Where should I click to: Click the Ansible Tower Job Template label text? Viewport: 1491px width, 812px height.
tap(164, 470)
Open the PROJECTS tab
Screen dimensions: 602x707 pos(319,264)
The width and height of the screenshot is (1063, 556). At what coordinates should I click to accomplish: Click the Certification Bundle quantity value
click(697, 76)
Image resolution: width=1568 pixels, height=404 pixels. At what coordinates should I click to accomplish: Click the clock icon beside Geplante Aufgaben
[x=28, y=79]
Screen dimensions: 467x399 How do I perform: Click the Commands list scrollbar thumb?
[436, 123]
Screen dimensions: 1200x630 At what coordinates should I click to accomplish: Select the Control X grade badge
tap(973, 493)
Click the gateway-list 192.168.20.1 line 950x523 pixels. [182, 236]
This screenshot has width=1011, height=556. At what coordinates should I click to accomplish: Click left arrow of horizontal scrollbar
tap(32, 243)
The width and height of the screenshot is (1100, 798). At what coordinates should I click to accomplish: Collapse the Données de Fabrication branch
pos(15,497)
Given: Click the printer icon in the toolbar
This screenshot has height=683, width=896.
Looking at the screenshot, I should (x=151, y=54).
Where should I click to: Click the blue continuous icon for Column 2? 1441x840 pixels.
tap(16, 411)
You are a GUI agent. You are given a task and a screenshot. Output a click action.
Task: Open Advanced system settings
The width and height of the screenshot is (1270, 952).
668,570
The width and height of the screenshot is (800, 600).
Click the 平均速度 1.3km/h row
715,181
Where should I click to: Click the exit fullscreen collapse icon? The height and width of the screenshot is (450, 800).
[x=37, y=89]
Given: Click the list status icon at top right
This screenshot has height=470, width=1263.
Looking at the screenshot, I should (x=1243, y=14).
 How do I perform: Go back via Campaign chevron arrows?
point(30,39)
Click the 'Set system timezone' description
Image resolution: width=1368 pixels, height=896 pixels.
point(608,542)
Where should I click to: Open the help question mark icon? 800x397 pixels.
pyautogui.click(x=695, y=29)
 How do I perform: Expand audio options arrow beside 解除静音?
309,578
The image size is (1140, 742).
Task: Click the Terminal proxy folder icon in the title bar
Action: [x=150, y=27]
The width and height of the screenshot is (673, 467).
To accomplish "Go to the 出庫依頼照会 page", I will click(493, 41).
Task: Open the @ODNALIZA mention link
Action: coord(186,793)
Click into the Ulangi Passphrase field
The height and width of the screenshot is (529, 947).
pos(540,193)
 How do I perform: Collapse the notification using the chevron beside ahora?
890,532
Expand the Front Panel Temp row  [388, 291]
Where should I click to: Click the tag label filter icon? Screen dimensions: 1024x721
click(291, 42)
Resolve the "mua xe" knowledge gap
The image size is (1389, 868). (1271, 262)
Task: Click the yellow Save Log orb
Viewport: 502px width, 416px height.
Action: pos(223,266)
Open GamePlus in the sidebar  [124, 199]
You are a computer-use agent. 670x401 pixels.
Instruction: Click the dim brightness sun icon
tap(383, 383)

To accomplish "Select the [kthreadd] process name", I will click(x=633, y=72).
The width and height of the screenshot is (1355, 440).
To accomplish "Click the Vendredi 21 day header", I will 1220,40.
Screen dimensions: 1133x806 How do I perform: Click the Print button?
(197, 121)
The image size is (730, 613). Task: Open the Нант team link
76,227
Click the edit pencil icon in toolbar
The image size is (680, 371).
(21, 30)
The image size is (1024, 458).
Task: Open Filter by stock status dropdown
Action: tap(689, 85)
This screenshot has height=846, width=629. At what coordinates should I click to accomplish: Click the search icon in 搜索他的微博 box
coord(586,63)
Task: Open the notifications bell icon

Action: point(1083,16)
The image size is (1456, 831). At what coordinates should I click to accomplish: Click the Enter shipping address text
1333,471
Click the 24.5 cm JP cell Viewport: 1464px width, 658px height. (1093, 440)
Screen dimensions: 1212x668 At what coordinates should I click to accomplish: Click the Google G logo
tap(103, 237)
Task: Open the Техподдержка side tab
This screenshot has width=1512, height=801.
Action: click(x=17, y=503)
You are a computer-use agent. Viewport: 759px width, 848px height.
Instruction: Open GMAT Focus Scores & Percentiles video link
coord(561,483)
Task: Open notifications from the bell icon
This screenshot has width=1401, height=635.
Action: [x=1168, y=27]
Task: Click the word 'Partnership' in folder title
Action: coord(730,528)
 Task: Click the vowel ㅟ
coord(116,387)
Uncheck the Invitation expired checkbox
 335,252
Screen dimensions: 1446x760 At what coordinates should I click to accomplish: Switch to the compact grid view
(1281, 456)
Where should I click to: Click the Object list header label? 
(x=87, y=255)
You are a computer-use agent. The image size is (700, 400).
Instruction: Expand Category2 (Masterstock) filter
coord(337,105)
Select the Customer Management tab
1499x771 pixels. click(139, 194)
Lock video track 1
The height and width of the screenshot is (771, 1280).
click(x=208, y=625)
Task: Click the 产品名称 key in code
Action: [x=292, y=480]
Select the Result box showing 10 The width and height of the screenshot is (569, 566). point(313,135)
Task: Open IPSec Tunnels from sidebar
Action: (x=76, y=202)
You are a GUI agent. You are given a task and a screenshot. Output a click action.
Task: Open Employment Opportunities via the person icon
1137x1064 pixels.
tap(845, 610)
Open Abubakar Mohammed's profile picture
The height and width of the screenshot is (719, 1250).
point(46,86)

* Problem description
Retyping the whole listing exactly is the task here.

* Answer to the exercise
Where should I click to: Click the Ansible Tower Job Template label text? Viewport: 1491px width, 812px height.
tap(164, 470)
Open the PROJECTS tab
Screen dimensions: 602x707 pos(319,264)
The width and height of the screenshot is (1063, 556). At what coordinates should I click to accomplish: Click the Certification Bundle quantity value
click(697, 76)
Image resolution: width=1568 pixels, height=404 pixels. At what coordinates should I click to accomplish: Click the clock icon beside Geplante Aufgaben
[x=28, y=79]
Screen dimensions: 467x399 How do I perform: Click the Commands list scrollbar thumb?
[436, 123]
Screen dimensions: 1200x630 At what coordinates should I click to accomplish: Select the Control X grade badge
tap(973, 493)
Click the gateway-list 192.168.20.1 line 950x523 pixels. [182, 236]
This screenshot has width=1011, height=556. At what coordinates should I click to accomplish: Click left arrow of horizontal scrollbar
tap(32, 243)
The width and height of the screenshot is (1100, 798). At what coordinates should I click to accomplish: Collapse the Données de Fabrication branch
pos(15,497)
Given: Click the printer icon in the toolbar
This screenshot has height=683, width=896.
Looking at the screenshot, I should (x=151, y=54).
Where should I click to: Click the blue continuous icon for Column 2? 1441x840 pixels.
tap(16, 411)
You are a GUI agent. You are given a task and a screenshot. Output a click action.
Task: Open Advanced system settings
The width and height of the screenshot is (1270, 952).
668,570
The width and height of the screenshot is (800, 600).
Click the 平均速度 1.3km/h row
715,181
Where should I click to: Click the exit fullscreen collapse icon? The height and width of the screenshot is (450, 800).
[x=37, y=89]
Given: Click the list status icon at top right
This screenshot has height=470, width=1263.
Looking at the screenshot, I should (x=1243, y=14).
 How do I perform: Go back via Campaign chevron arrows?
point(30,39)
Click the 'Set system timezone' description
Image resolution: width=1368 pixels, height=896 pixels.
point(608,542)
Where should I click to: Open the help question mark icon? 800x397 pixels.
pyautogui.click(x=695, y=29)
 How do I perform: Expand audio options arrow beside 解除静音?
309,578
The image size is (1140, 742).
Task: Click the Terminal proxy folder icon in the title bar
Action: [x=150, y=27]
The width and height of the screenshot is (673, 467).
To accomplish "Go to the 出庫依頼照会 page", I will click(493, 41).
Task: Open the @ODNALIZA mention link
Action: coord(186,793)
Click into the Ulangi Passphrase field
The height and width of the screenshot is (529, 947).
pos(540,193)
 How do I perform: Collapse the notification using the chevron beside ahora?
890,532
Expand the Front Panel Temp row  [388, 291]
Where should I click to: Click the tag label filter icon? Screen dimensions: 1024x721
click(291, 42)
Resolve the "mua xe" knowledge gap
The image size is (1389, 868). (1271, 262)
Task: Click the yellow Save Log orb
Viewport: 502px width, 416px height.
Action: pos(223,266)
Open GamePlus in the sidebar  [124, 199]
You are a computer-use agent. 670x401 pixels.
Instruction: Click the dim brightness sun icon
tap(383, 383)

To accomplish "Select the [kthreadd] process name", I will click(x=633, y=72).
The width and height of the screenshot is (1355, 440).
To accomplish "Click the Vendredi 21 day header", I will 1220,40.
Screen dimensions: 1133x806 How do I perform: Click the Print button?
(197, 121)
The image size is (730, 613). Task: Open the Нант team link
76,227
Click the edit pencil icon in toolbar
The image size is (680, 371).
(21, 30)
The image size is (1024, 458).
Task: Open Filter by stock status dropdown
Action: tap(689, 85)
This screenshot has height=846, width=629. At what coordinates should I click to accomplish: Click the search icon in 搜索他的微博 box
coord(586,63)
Task: Open the notifications bell icon

Action: point(1083,16)
The image size is (1456, 831). At what coordinates should I click to accomplish: Click the Enter shipping address text
1333,471
Click the 24.5 cm JP cell Viewport: 1464px width, 658px height. (1093, 440)
Screen dimensions: 1212x668 At what coordinates should I click to accomplish: Click the Google G logo
tap(103, 237)
Task: Open the Техподдержка side tab
This screenshot has width=1512, height=801.
Action: click(x=17, y=503)
You are a computer-use agent. Viewport: 759px width, 848px height.
Instruction: Open GMAT Focus Scores & Percentiles video link
coord(561,483)
Task: Open notifications from the bell icon
This screenshot has width=1401, height=635.
Action: [x=1168, y=27]
Task: Click the word 'Partnership' in folder title
Action: coord(730,528)
 Task: Click the vowel ㅟ
coord(116,387)
Uncheck the Invitation expired checkbox
 335,252
Screen dimensions: 1446x760 At what coordinates should I click to accomplish: Switch to the compact grid view
(1281, 456)
Where should I click to: Click the Object list header label? 
(x=87, y=255)
You are a computer-use agent. The image size is (700, 400).
Instruction: Expand Category2 (Masterstock) filter
coord(337,105)
Select the Customer Management tab
1499x771 pixels. click(139, 194)
Lock video track 1
The height and width of the screenshot is (771, 1280).
click(x=208, y=625)
Task: Click the 产品名称 key in code
Action: [x=292, y=480]
Select the Result box showing 10 The width and height of the screenshot is (569, 566). point(313,135)
Task: Open IPSec Tunnels from sidebar
Action: (x=76, y=202)
You are a GUI agent. You are given a task and a screenshot. Output a click action.
Task: Open Employment Opportunities via the person icon
1137x1064 pixels.
tap(845, 610)
Open Abubakar Mohammed's profile picture
The height and width of the screenshot is (719, 1250).
point(46,86)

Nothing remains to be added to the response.